I was a science fiction kid from an early stage. I was into comics, revolutionary politics, sexual and societal revolutionary theory and worldscaping from the age of four on... I have always had an intense interest in history and spirituality. Until I read Drexler and Tipler I was searching for an underlying connective explanation for our current phenomenological/ontological reality. As a teenager my friends and I speculated about cosmic engineering. We read the standards like Sagan and Dyson.

I believed in extropian-allied notions of understanding the universal laws around us as systems operation mechanisms of one universe within a multiverse from around the age of six. At about the age of four I remember having an intense yearning to get the hypothetical fusion reactors described in Look and Learn books moving!

I’ve also written a few articles on the Singularity and related issues, spoken on the radio a few times about it and put out several thousand posters (mostly related to timeframes for youth-treatments and self-replicating nanotech assemblers). Things became a lot easier after Damien Broderick published The Spike. I even had a demonstration in favor of making telomere therapies or other treatments towards immortality freely available to all who requested such...

Avatar Polymorph (Star A Star) ceased transmission in this particular plane of the multiverse in September 2015. He died quietly at home from natural causes.

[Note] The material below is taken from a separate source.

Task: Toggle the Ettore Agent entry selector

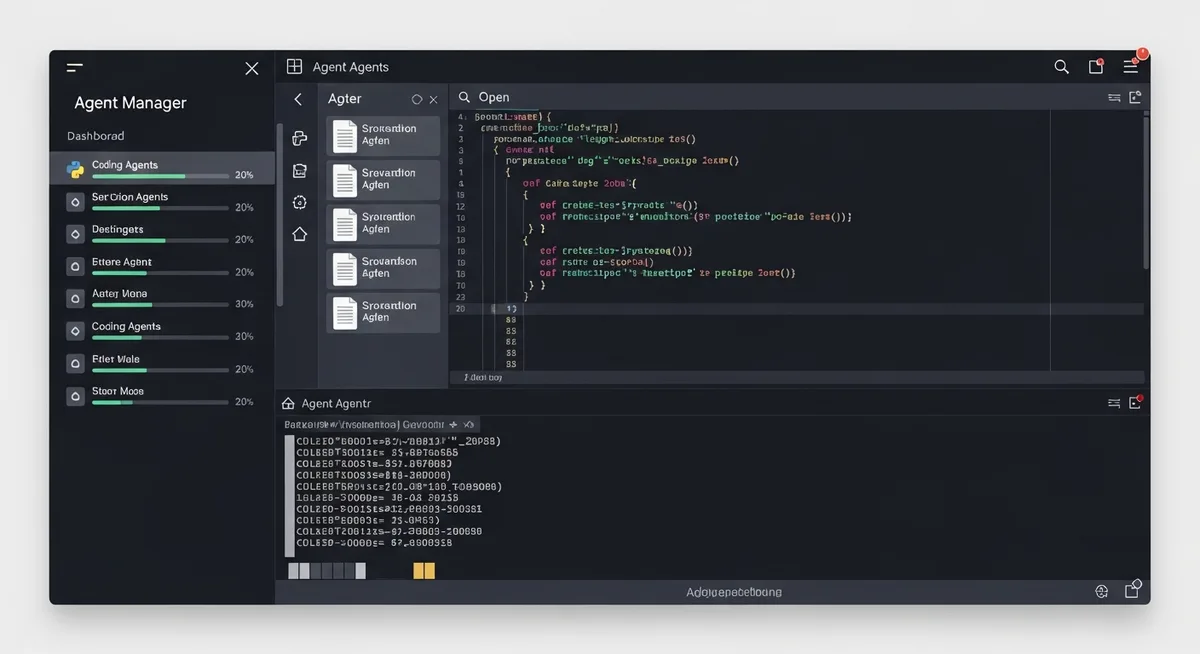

His memorial service was attended by many members of Fitzroyalty, poets, artists, writers, family and friends.

Black Pepper Eulogy for Avatar Polymorph
Shrine of Remembrance Melbourne
8th October, 2015.

Spoken by Kevin Pearson.

Many of you are aware of Avatar Polymorph’s  intimate association with Black Pepper Publishing. Under his earlier name Nicolas Playford, he was the first author Black Pepper published. His short story collection The Prisoner Gains a Blurred Skin was well received. He later went on to work for us as an assistant. It was his skills which executed the cover designs of Hannah that appear on most of our books. He was also the originator of our website and until recent times maintained it. He set up the PayPal account that allows our online sales. He was central to our creative endeavour. More than that he was a close friend, conversationalist and advocate for the rights of authors and of small presses. Our long conversations were often of ancient history, the origins and migrations of humankind, political philosophy and economics. In recent years he was increasingly enraged about the increasing disparity between the mega-rich and the poor. He was honest as the day is long. Those who speak about him today will salute his high intelligence. It had, however, a gaping hole. No matter how hard he tried, he could not understand Australian Rules Football. Even the scoring system was beyond him. He could applaud a great play but then would need it explained. (He could play a mean hand of snooker though.)

In 2006, Avatar gave me an idea for a poem (At The Seance) and for my book The Apparition at Large where it appears dedicated to him. I have extended it to include this last stanza.

Although no letters on the ouija board,
however forces move the alphabet,
can spell out the person we have heard
in words like his, or how his lips had moved,
in saying things we instantly believed
now we are gathered here, a little crowd,
we say to each other, we will not forget.

In the June (2017) issue of Trouble Mag an article called  THE END OF DIVERSITY? by Avatar, was published posthumously.